• **PROBLEM REQUIREMENTS**
Gather all lines in the data that hold the string "computer".

───── LISTED ENTRIES ─────

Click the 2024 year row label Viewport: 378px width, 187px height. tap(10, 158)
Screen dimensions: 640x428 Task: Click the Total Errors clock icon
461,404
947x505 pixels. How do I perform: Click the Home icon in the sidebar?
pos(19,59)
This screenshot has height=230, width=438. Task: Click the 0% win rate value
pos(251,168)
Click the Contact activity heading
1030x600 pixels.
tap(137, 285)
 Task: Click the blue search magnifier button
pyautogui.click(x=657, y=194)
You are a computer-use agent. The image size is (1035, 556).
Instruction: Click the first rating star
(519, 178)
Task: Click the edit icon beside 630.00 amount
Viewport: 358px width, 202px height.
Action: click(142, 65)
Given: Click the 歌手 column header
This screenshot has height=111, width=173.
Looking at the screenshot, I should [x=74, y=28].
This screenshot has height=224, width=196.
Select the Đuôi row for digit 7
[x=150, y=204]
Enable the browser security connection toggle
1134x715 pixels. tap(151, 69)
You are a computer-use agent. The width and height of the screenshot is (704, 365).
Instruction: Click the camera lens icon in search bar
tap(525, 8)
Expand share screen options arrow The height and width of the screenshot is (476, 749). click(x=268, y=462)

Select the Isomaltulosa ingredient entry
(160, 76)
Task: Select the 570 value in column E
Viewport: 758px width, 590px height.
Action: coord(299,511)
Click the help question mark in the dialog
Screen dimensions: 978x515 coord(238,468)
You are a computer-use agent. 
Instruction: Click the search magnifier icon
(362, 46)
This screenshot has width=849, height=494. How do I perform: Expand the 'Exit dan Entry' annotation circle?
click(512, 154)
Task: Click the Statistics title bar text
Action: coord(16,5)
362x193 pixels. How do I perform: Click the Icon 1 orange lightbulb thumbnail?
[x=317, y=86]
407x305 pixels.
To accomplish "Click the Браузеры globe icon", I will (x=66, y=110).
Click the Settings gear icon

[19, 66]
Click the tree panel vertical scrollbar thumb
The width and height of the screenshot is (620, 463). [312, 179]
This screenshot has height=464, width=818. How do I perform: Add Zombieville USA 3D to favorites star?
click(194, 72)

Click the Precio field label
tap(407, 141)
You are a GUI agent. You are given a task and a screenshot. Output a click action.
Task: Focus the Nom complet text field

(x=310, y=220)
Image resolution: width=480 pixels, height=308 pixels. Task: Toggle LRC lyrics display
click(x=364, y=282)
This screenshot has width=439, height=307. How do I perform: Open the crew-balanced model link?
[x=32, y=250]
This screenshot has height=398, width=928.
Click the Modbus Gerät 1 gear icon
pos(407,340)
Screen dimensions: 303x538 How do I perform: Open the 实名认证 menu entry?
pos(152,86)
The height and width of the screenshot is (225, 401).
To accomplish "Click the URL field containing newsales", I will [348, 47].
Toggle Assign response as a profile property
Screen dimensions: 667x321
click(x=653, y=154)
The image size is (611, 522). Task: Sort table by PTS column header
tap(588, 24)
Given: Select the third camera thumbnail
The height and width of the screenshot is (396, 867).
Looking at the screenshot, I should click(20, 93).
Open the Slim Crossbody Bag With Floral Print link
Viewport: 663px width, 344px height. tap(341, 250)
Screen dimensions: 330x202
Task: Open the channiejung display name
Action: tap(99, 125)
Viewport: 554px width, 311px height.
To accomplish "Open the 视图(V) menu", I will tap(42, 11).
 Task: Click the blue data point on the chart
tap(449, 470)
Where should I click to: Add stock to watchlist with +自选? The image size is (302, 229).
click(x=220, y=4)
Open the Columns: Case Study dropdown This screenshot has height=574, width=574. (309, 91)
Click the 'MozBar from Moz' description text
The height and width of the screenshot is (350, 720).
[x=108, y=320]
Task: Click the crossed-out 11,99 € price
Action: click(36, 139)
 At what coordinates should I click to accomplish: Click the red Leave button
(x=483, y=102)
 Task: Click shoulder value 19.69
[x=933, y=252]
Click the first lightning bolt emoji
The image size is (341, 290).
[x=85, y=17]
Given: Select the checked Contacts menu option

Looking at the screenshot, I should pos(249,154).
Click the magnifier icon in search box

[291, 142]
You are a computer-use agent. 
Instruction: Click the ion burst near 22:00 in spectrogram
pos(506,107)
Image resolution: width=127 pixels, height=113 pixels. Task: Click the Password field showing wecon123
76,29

─────

• **TASK RESULT**
You are a computer-use agent. The image size is (1035, 556).
You are a computer-use agent. The width and height of the screenshot is (704, 365).
You are a computer-use agent. 
You are a computer-use agent. 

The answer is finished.